Bennett started working at age 13, when he dropped out of school and took a job delivering fabrics in New York’s Garment District; soon, he was creating window displays for department stores. In the mid-1930s, still in his teens, he headed to Europe to study painting. But it was furniture and interiors that ultimately allowed the fullest expression of his talents.

He was fortunate to be active at a time when many firms were embracing design as a way to showcase their values. Over his career, he designed numerous corporate headquarters (including the offices for Chase Manhattan Bank) as well as more than 100 chairs for homes, offices, lobbies, and restaurants, all as comfortable as they were attractive—Bennett himself
suffered from back pain. His range extended to textiles, tableware, flatware, and glassware.

A corner of the primary bedroom of a house in Amagansett, New York, that Bennett designed in 1970, then revamped in 1991 for Jann and Jane Wenner. 

Adrian Gaut

Though often considered a forerunner of the industrial-chic style that became so popular in the 1970s—“Stainless steel is the precious metal of our time,” he pronounced—Bennett never aligned himself with any aesthetic or movement. By the time he died in 2003, his reputation was on the wane, in part because his designs had become so ubiquitous. Decorator Joe D’Urso, who started as Bennett’s assistant before embarking on his own illustrious career, said of his mentor, “The culture has absorbed his ideas, and many people don’t even realize it. He saw no boundaries and felt he could design everything from a house to a rocket ship.

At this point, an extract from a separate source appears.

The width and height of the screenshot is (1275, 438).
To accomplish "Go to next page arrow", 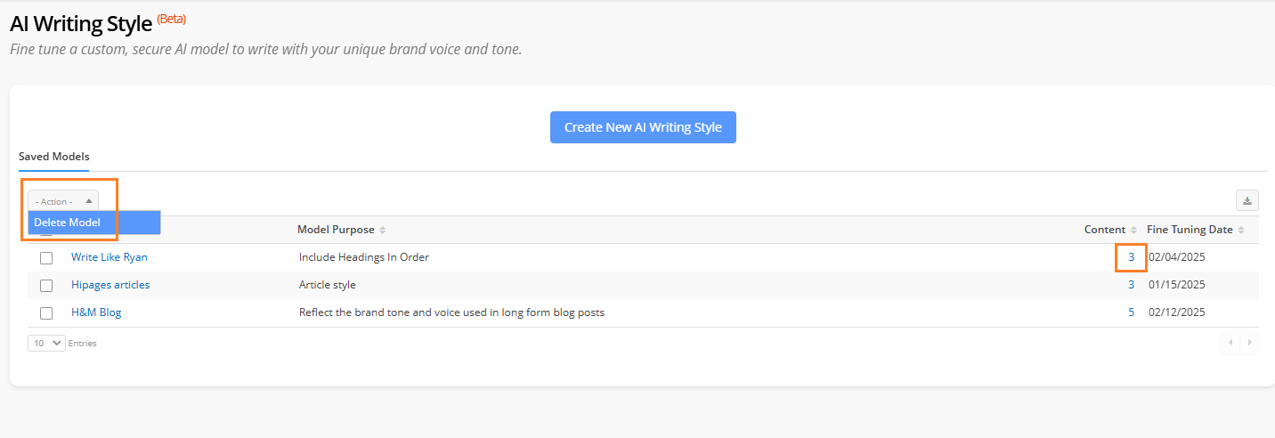I will tap(1249, 343).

Bennett’s designs were quintessentially modern: “I expose the structure of everything I design, even of my chairs,” he once said. But in every project or piece, there is also something—an expanse of richly figured wood, the nubby texture of cane, the play of gleaming metal against honed marble, a gentle curve that envelops the back—that seduces the body, the hand, and the eye. That makes his work quintessentially American, and particularly appealing right now as a new generation rediscovers his legacy.